TASK TO CARRY OUT:
Can you rewrite the data below with "GUI agent" replaced by "desktop assistant" everywhere and nothing else changed?

INPUT ROWS:
"""
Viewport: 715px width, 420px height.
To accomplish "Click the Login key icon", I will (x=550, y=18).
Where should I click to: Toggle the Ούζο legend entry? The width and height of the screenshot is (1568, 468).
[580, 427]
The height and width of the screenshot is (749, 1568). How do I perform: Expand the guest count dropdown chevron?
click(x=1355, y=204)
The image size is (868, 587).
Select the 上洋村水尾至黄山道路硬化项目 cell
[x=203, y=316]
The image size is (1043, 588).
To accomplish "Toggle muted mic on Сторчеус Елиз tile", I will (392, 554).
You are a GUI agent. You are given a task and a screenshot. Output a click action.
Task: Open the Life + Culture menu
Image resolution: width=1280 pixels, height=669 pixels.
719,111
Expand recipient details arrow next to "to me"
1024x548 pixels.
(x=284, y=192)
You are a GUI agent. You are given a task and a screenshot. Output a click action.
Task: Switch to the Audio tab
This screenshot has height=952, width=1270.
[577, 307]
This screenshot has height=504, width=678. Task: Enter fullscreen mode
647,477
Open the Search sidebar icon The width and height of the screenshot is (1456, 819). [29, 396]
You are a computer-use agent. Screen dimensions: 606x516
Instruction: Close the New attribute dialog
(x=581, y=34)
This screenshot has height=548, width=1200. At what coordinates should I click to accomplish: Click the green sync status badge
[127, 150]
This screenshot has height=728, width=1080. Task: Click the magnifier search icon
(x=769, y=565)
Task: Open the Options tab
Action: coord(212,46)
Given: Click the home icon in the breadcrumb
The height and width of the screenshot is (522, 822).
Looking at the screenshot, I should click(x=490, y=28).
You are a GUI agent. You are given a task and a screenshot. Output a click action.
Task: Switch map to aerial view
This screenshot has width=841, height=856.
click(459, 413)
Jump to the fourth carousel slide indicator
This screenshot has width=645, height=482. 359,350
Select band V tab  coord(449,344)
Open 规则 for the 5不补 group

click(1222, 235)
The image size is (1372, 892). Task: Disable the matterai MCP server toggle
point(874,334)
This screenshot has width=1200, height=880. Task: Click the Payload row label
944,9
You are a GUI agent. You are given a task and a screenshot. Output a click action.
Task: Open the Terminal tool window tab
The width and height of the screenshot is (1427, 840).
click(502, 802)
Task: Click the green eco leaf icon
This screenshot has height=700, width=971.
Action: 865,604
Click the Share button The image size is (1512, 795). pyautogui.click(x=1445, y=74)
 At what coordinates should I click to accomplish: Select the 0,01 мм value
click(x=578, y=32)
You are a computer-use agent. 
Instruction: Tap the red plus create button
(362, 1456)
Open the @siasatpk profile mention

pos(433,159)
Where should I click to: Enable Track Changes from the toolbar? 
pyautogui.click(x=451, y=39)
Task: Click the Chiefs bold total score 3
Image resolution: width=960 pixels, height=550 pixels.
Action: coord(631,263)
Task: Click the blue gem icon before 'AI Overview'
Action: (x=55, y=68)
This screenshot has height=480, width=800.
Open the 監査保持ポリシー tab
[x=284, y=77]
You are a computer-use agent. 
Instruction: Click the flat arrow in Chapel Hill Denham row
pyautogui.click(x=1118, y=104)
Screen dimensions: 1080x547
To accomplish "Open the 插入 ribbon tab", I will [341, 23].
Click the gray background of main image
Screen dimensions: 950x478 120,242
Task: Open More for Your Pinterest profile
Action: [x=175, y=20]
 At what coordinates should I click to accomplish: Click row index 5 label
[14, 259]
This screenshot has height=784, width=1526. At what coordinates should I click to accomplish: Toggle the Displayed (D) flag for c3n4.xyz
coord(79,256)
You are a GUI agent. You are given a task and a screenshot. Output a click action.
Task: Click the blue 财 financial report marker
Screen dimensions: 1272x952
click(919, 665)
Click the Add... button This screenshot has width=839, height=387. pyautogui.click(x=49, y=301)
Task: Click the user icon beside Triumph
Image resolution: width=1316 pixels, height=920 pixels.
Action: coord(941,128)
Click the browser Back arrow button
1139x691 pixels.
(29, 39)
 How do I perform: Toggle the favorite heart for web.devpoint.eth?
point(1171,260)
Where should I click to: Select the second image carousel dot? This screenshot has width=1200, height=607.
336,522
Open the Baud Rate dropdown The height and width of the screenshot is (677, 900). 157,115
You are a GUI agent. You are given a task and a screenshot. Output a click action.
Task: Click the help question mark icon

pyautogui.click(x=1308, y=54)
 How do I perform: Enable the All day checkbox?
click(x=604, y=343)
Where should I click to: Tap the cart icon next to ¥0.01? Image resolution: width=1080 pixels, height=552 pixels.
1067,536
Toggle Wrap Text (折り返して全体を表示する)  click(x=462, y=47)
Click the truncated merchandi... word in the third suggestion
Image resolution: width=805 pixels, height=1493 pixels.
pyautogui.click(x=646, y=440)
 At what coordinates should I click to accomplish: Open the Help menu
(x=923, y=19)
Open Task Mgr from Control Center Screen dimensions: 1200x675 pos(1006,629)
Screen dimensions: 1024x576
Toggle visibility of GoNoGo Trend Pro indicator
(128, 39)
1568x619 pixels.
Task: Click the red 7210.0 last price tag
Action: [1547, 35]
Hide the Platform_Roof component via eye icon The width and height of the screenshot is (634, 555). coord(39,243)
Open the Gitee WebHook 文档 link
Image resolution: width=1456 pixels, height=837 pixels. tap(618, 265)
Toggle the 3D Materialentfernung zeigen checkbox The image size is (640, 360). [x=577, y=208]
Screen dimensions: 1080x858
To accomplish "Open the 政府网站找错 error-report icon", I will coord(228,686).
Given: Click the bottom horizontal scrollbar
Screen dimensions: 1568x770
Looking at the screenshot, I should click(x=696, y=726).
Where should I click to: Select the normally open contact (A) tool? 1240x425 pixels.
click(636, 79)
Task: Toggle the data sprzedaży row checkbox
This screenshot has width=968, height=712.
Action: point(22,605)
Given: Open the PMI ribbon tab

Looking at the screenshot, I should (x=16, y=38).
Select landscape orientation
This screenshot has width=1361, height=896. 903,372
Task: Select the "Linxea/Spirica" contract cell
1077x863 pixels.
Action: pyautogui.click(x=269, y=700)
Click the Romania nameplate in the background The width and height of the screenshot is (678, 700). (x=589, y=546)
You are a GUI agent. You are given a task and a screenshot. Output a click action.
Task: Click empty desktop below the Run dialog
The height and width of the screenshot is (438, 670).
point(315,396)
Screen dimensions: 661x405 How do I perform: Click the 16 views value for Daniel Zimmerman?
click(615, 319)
"""
OUTPUT FOR THIS EXERCISE:
Viewport: 715px width, 420px height.
To accomplish "Click the Login key icon", I will (x=550, y=18).
Where should I click to: Toggle the Ούζο legend entry? The width and height of the screenshot is (1568, 468).
[580, 427]
The height and width of the screenshot is (749, 1568). How do I perform: Expand the guest count dropdown chevron?
click(x=1355, y=204)
The image size is (868, 587).
Select the 上洋村水尾至黄山道路硬化项目 cell
[x=203, y=316]
The image size is (1043, 588).
To accomplish "Toggle muted mic on Сторчеус Елиз tile", I will (392, 554).
You are a desktop assistant. You are given a task and a screenshot. Output a click action.
Task: Open the Life + Culture menu
Image resolution: width=1280 pixels, height=669 pixels.
719,111
Expand recipient details arrow next to "to me"
1024x548 pixels.
(x=284, y=192)
You are a desktop assistant. You are given a task and a screenshot. Output a click action.
Task: Switch to the Audio tab
This screenshot has height=952, width=1270.
[577, 307]
This screenshot has height=504, width=678. Task: Enter fullscreen mode
647,477
Open the Search sidebar icon The width and height of the screenshot is (1456, 819). [29, 396]
You are a computer-use agent. Screen dimensions: 606x516
Instruction: Close the New attribute dialog
(x=581, y=34)
This screenshot has height=548, width=1200. At what coordinates should I click to accomplish: Click the green sync status badge
[127, 150]
This screenshot has height=728, width=1080. Task: Click the magnifier search icon
(x=769, y=565)
Task: Open the Options tab
Action: coord(212,46)
Given: Click the home icon in the breadcrumb
The height and width of the screenshot is (522, 822).
Looking at the screenshot, I should click(x=490, y=28).
You are a desktop assistant. You are given a task and a screenshot. Output a click action.
Task: Switch map to aerial view
This screenshot has width=841, height=856.
click(459, 413)
Jump to the fourth carousel slide indicator
This screenshot has width=645, height=482. 359,350
Select band V tab  coord(449,344)
Open 规则 for the 5不补 group

click(1222, 235)
The image size is (1372, 892). Task: Disable the matterai MCP server toggle
point(874,334)
This screenshot has width=1200, height=880. Task: Click the Payload row label
944,9
You are a desktop assistant. You are given a task and a screenshot. Output a click action.
Task: Open the Terminal tool window tab
The width and height of the screenshot is (1427, 840).
click(502, 802)
Task: Click the green eco leaf icon
This screenshot has height=700, width=971.
Action: 865,604
Click the Share button The image size is (1512, 795). pyautogui.click(x=1445, y=74)
 At what coordinates should I click to accomplish: Select the 0,01 мм value
click(x=578, y=32)
You are a computer-use agent. 
Instruction: Tap the red plus create button
(362, 1456)
Open the @siasatpk profile mention

pos(433,159)
Where should I click to: Enable Track Changes from the toolbar? 
pyautogui.click(x=451, y=39)
Task: Click the Chiefs bold total score 3
Image resolution: width=960 pixels, height=550 pixels.
Action: coord(631,263)
Task: Click the blue gem icon before 'AI Overview'
Action: (x=55, y=68)
This screenshot has height=480, width=800.
Open the 監査保持ポリシー tab
[x=284, y=77]
You are a computer-use agent. 
Instruction: Click the flat arrow in Chapel Hill Denham row
pyautogui.click(x=1118, y=104)
Screen dimensions: 1080x547
To accomplish "Open the 插入 ribbon tab", I will [341, 23].
Click the gray background of main image
Screen dimensions: 950x478 120,242
Task: Open More for Your Pinterest profile
Action: [x=175, y=20]
 At what coordinates should I click to accomplish: Click row index 5 label
[14, 259]
This screenshot has height=784, width=1526. At what coordinates should I click to accomplish: Toggle the Displayed (D) flag for c3n4.xyz
coord(79,256)
You are a desktop assistant. You are given a task and a screenshot. Output a click action.
Task: Click the blue 财 financial report marker
Screen dimensions: 1272x952
click(919, 665)
Click the Add... button This screenshot has width=839, height=387. pyautogui.click(x=49, y=301)
Task: Click the user icon beside Triumph
Image resolution: width=1316 pixels, height=920 pixels.
Action: coord(941,128)
Click the browser Back arrow button
1139x691 pixels.
(29, 39)
 How do I perform: Toggle the favorite heart for web.devpoint.eth?
point(1171,260)
Where should I click to: Select the second image carousel dot? This screenshot has width=1200, height=607.
336,522
Open the Baud Rate dropdown The height and width of the screenshot is (677, 900). 157,115
You are a desktop assistant. You are given a task and a screenshot. Output a click action.
Task: Click the help question mark icon

pyautogui.click(x=1308, y=54)
 How do I perform: Enable the All day checkbox?
click(x=604, y=343)
Where should I click to: Tap the cart icon next to ¥0.01? Image resolution: width=1080 pixels, height=552 pixels.
1067,536
Toggle Wrap Text (折り返して全体を表示する)  click(x=462, y=47)
Click the truncated merchandi... word in the third suggestion
Image resolution: width=805 pixels, height=1493 pixels.
pyautogui.click(x=646, y=440)
 At what coordinates should I click to accomplish: Open the Help menu
(x=923, y=19)
Open Task Mgr from Control Center Screen dimensions: 1200x675 pos(1006,629)
Screen dimensions: 1024x576
Toggle visibility of GoNoGo Trend Pro indicator
(128, 39)
1568x619 pixels.
Task: Click the red 7210.0 last price tag
Action: [1547, 35]
Hide the Platform_Roof component via eye icon The width and height of the screenshot is (634, 555). coord(39,243)
Open the Gitee WebHook 文档 link
Image resolution: width=1456 pixels, height=837 pixels. tap(618, 265)
Toggle the 3D Materialentfernung zeigen checkbox The image size is (640, 360). [x=577, y=208]
Screen dimensions: 1080x858
To accomplish "Open the 政府网站找错 error-report icon", I will coord(228,686).
Given: Click the bottom horizontal scrollbar
Screen dimensions: 1568x770
Looking at the screenshot, I should click(x=696, y=726).
Where should I click to: Select the normally open contact (A) tool? 1240x425 pixels.
click(636, 79)
Task: Toggle the data sprzedaży row checkbox
This screenshot has width=968, height=712.
Action: point(22,605)
Given: Open the PMI ribbon tab

Looking at the screenshot, I should (x=16, y=38).
Select landscape orientation
This screenshot has width=1361, height=896. 903,372
Task: Select the "Linxea/Spirica" contract cell
1077x863 pixels.
Action: pyautogui.click(x=269, y=700)
Click the Romania nameplate in the background The width and height of the screenshot is (678, 700). (x=589, y=546)
You are a desktop assistant. You are given a task and a screenshot. Output a click action.
Task: Click empty desktop below the Run dialog
The height and width of the screenshot is (438, 670).
point(315,396)
Screen dimensions: 661x405 How do I perform: Click the 16 views value for Daniel Zimmerman?
click(615, 319)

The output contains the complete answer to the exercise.